Le réalisateur de «Pretty Woman», «Happy Days» et «Valentine's Day» est décédé le 19 juillet en Californie.

Garry Marshall le 5 octobre 2004 à New York Bowers / Getty Images North America / AFP
Garry Marshall le 5 octobre 2004 à New York Bowers / Getty Images North America / AFP

Temps de lecture: 5 minutes

Depuis ce matin, les tweets de célébrités défilent sur mon écran. De Rob Lowe à Alyssa Milano en passant par le réalisateur Paul Feig, tous rendent hommage à Garry Marshall qui nous a quitté à 81 ans. Tous se rappellent évidemment l’homme extraordinaire qu’il était mais surtout se souviennent qu’ils lui doivent beaucoup.
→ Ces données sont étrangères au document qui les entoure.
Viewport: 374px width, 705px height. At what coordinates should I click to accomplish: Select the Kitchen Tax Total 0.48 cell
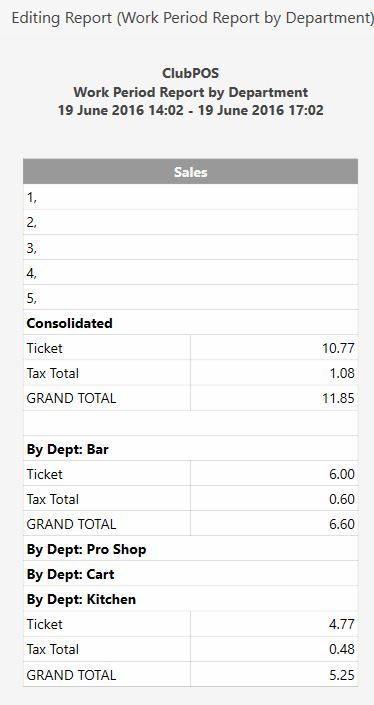click(x=274, y=649)
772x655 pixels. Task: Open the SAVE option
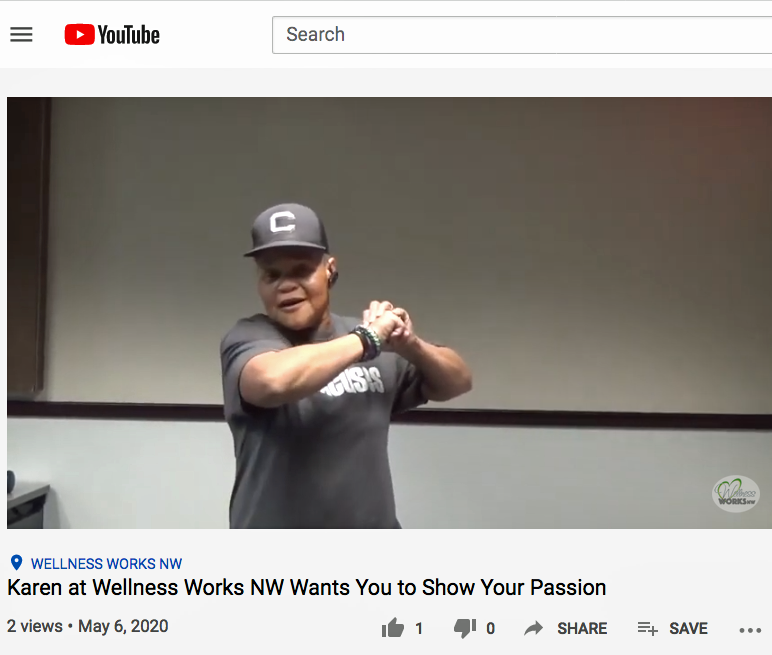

Il y a toujours comme une immense tristesse qui vous envahit quand vos idoles meurent. Vous avez l’impression qu’un ami, un compagnon vous a quitté. Vous perdez celui ou celle qui a accompagné vos premières fois, votre premier baiser ou votre premier coup de reins, celui ou celle qui vous a aidé à traverser l’adolescence par ses films ou ses chansons. Ce mercredi matin, comme toutes ces célébrités qui, elles, l’ont rencontré et côtoyé, la tristesse est un peu différente. Ce mercredi matin, je n’ai pas l’impression d’avoir perdu un ami mais plutôt d’avoir perdu un grand-père.

Mes premiers vrais souvenirs de télé, c’est à lui que je les dois. J’ai sept ans quand débarque Happy Days sur la Cinq et c’est une révélation. Ma mère vous dira que c’est Starsky & Hutch. Moi, j’ai l’impression que Fonzie est vraiment le premier grand héros de ma vie, son blouson de cuir marron, sa démarche, son peigne devant le miroir et son écharpe rouge.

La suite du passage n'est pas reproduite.